Problems With The Voice Quality Under Load
B.H.
Hello, all 🙂
We have a cluster of Asterisk (v. 11.9) servers that host IVR applications. The servers work behind SIP proxy (kamailio) for load balancing.
All servers are in 2 processor configuration, 8-10 cores per CPU.
When a particular server gets about 500 concurrent calls, the sound quality begins to degrade, the sound plays slowly and with clicks. As far as i understand, it’s because asterisk is unable to send the voice stream in time i.e. the server is overloaded.
What i don’t understand is, at the time that the server appears to be overloaded and the audio quality is bad, actual server’s load is no more than 30-40% (60-70% idle CPU on average). IMHO, this indicates that for some reason the server is unable to use it’s CPU capacity efficiently. May be because of some kind of thread contention inside asterisk?
I have read blogs that advice to divide physical server into several VMs and they claim that this will improve the total capacity. In my own experience, this did not work very well and seems like the visualization actually made the quality worse.

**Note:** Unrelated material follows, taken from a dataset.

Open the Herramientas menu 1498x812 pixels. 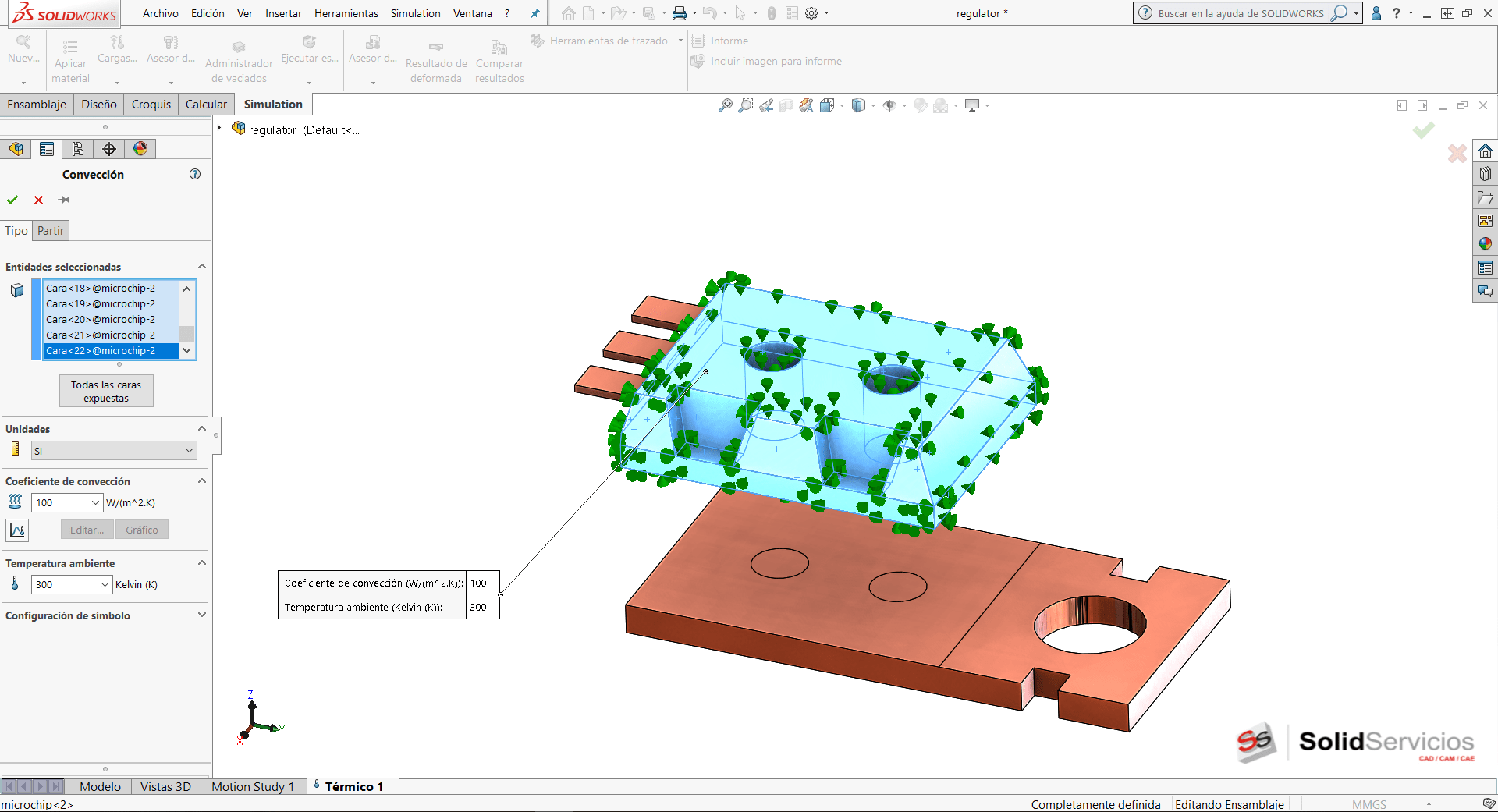point(346,13)
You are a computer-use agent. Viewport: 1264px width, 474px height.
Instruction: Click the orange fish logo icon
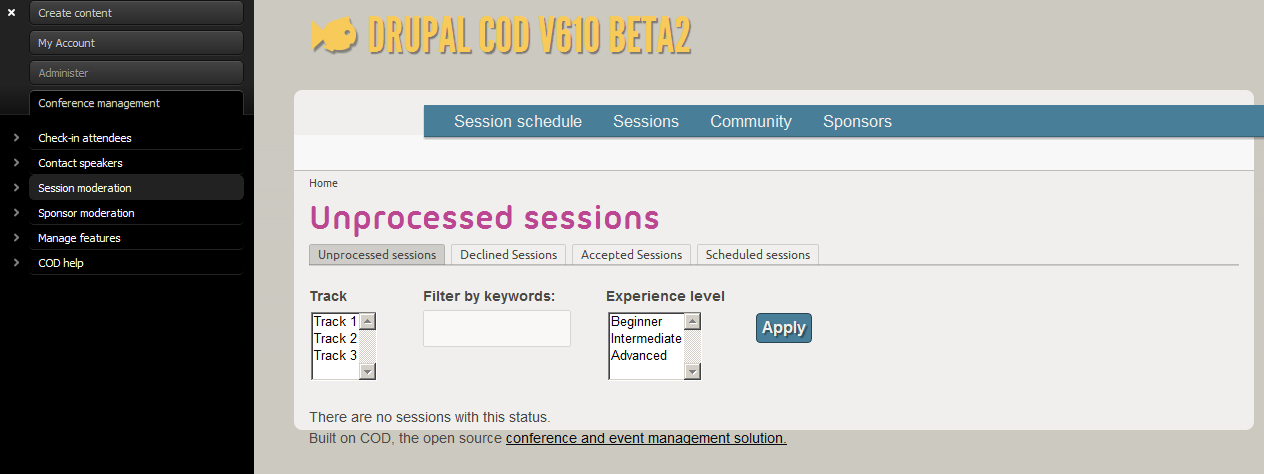pyautogui.click(x=334, y=35)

Do you have any advice for me (other than purchasing more servers 😉 ?
Thanks!
4 thoughts on - Problems With The Voice Quality Under Load
Have you done the math for the network connections? BTF and external What bit rates for the sound?
What codecs?
How are calls coming in – SIP – analogue
Disks OK(low IO per second)? Caching working OK?
CPU may not be the problem if your CPU utilization is really that low.
Ron
Perhaps it’s not CPU that is blocking things, but I/O? It should be visually and audibly obvious if this is the case — the disk activity lights will be illuminated, and the HDDs will be making noises.
If you can spare the RAM, consider setting up a tmpfs to hold your IVR prompts in memory.
You may be using a feature (i.e., meetme) that is single threaded. If you view the system using ‘htop’ instead of ‘top’ (or, press ‘1’ while running top) you may see that a single CPU is maxed out while the others are relatively idle.
B.H.
Hi, really thanks for all the relies 🙂
Here’s my answers:
I did check the CPU load and it is distributed evenly between all the cores. Most of the load is in “system”, probably network handling in the kernel.
We do use ConfBridge a lot, but all conferences are on a single server and the issue is on all the servers.
What other features are single-threaded?
Asterisk is almost the only thing that runs on the PBX servers. There are also some PHP AGI scripts (5-10 per minute per server on average) and most of the AGI functions are off-loaded to a java application on the central server with fast AGI. But there is still a lot of dialplan logic that runs on the PBX’s. Maybe, huge dialplan is the key for the issue?